您可以使用 decoder_option 引數來提供特定於解碼器的選項。

以下選項在預處理中通常是相關的。

  • resize: 將幀縮放到 (width)x(height)

  • crop: 裁剪幀 (top)x(bottom)x(left)x(right)。請注意,指定的值是移除的行/列數量。最終影像大小為 (width - left - right)x(height - top -bottom)。如果同時使用 cropresize 選項,將首先執行 crop

有關其他可用選項,請執行 ffmpeg -h decoder=h264_cuvid

def test_options(option):
    s = StreamReader(src)
    s.seek(87)
    s.add_video_stream(1, decoder="h264_cuvid", hw_accel="cuda:0", decoder_option=option)
    s.fill_buffer()
    (video,) = s.pop_chunks()
    print(f"Option: {option}:\t{video.shape}")
    return video[0]
original = test_options(option=None)
resized = test_options(option={"resize": "480x270"})
cropped = test_options(option={"crop": "135x135x240x240"})
cropped_and_resized = test_options(option={"crop": "135x135x240x240", "resize": "640x360"})
Option: None:   torch.Size([1, 3, 540, 960])
Option: {'resize': '480x270'}:  torch.Size([1, 3, 270, 480])
Option: {'crop': '135x135x240x240'}:    torch.Size([1, 3, 270, 480])
Option: {'crop': '135x135x240x240', 'resize': '640x360'}:       torch.Size([1, 3, 360, 640])
def plot():
    fig, axes = plt.subplots(2, 2, figsize=[12.8, 9.6])
    axes[0][0].imshow(yuv_to_rgb(original))
    axes[0][1].imshow(yuv_to_rgb(resized))
    axes[1][0].imshow(yuv_to_rgb(cropped))
    axes[1][1].imshow(yuv_to_rgb(cropped_and_resized))

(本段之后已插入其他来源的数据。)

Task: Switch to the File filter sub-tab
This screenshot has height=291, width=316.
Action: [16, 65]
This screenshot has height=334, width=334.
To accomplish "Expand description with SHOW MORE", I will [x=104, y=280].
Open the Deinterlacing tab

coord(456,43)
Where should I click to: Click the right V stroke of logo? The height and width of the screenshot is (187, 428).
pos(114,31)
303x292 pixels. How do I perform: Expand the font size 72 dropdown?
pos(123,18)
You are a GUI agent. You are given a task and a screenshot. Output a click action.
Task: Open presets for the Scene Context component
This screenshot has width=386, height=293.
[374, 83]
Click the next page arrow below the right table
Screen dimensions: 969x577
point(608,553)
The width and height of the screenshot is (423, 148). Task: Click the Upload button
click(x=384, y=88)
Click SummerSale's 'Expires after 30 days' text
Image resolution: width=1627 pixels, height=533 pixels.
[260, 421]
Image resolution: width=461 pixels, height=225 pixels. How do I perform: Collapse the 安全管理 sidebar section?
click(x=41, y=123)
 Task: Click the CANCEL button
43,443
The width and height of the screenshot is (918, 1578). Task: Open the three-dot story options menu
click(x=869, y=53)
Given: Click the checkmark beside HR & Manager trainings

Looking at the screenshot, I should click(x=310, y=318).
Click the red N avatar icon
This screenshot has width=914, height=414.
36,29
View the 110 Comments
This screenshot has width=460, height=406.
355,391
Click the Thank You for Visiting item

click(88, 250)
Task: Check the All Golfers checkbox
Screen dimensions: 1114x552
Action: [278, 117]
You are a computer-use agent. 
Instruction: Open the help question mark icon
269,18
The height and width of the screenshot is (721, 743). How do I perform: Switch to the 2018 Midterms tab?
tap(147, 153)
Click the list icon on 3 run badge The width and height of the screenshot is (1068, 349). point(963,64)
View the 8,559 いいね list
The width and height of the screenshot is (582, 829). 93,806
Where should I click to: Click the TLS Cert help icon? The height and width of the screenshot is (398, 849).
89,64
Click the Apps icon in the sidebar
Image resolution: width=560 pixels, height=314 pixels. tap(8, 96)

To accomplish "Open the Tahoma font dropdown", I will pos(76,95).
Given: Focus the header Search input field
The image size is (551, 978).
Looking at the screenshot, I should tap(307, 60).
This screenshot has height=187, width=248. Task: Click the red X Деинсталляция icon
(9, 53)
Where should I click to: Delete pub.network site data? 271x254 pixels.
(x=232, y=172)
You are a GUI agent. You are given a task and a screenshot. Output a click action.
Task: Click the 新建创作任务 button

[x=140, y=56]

    axes[0][0].set_title("Original")
    axes[0][1].set_title("Resized")
    axes[1][0].set_title("Cropped")
    axes[1][1].set_title("Cropped and resized")
    plt.tight_layout()
    return fig


plot()
Original, Resized, Cropped, Cropped and resized
<Figure size 1280x960 with 4 Axes>

比較縮放方法

與軟體縮放不同,NVDEC 不提供選擇縮放演算法的選項。在 ML 應用中,通常需要構建具有相似數值特性的預處理管道。因此,在這裡我們比較硬體縮放與不同演算法的軟體縮放結果。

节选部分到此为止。